Prof. Dvir's Tissue Engineering and Regenerative Medicine Lab at TAU has been working for the last five years by using sophisticated nanotechnologies to develop functional substitutes for tissue permanently damaged by heart attacks and cardiac disease. This new patch is one such innovation and could replace organic tissue while ensuring sound function through remote monitoring.
"We first ensured that the cells would contract in the patch, which explains the need for organic material," said Dr. Dvir. "But, just as importantly, we needed to verify what was happening in the patch and regulate its function. We also wanted to be able to release drugs from the patch directly onto the heart to improve its integration with the host body."
This new bionic patch could prove to be a viable alternative for transplantation and features electronics that can sense tissue function and provide electrical stimulation. Electroactive polymers are also integrated with the electronics and upon activation, they release medication on demand.

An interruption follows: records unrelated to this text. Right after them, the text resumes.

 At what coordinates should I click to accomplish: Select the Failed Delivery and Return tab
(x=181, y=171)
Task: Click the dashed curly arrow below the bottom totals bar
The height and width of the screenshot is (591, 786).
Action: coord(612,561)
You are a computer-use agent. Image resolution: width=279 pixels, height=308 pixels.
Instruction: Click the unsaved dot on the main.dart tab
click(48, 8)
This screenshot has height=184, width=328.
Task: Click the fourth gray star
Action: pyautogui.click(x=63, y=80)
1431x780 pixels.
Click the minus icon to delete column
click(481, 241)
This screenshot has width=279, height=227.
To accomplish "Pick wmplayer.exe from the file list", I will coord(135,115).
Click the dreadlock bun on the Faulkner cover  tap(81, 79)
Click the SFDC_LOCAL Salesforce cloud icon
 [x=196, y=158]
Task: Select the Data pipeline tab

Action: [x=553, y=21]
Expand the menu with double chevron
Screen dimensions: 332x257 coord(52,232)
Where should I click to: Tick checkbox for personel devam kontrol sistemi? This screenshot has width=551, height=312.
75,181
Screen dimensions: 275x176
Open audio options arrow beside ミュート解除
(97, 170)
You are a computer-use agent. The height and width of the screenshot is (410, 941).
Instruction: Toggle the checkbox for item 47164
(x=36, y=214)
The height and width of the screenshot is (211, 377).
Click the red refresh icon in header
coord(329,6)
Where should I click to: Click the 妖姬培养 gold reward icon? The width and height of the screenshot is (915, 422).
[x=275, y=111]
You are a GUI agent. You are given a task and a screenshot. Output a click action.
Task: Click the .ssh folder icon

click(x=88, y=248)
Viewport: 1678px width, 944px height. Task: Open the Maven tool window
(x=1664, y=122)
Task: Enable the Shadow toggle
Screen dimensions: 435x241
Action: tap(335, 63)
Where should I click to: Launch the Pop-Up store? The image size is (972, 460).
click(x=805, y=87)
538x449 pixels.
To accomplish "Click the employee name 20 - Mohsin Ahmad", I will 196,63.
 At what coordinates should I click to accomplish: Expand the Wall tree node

The Cyborg Patch can enable physicians to even log on and see their patient's condition in real time. They can view data that would be send remotely from sensors that are embedded in this engineered tissue and can immediately assess how their patient is doing.
"The longer-term goal is for the cardiac patch to be able to regulate its own welfare. In other words, if it senses inflammation, it will release an anti-inflammatory drug. If it senses a lack of oxygen, it will release molecules that recruit blood-vessel-forming cells to the heart."
While a major breakthrough, Dr. Dvir cautions that it may still take some time for the practical realisation of this technology. He advises that a healthy lifestyle should be the target for everyone regardless of technological advancements and viable options.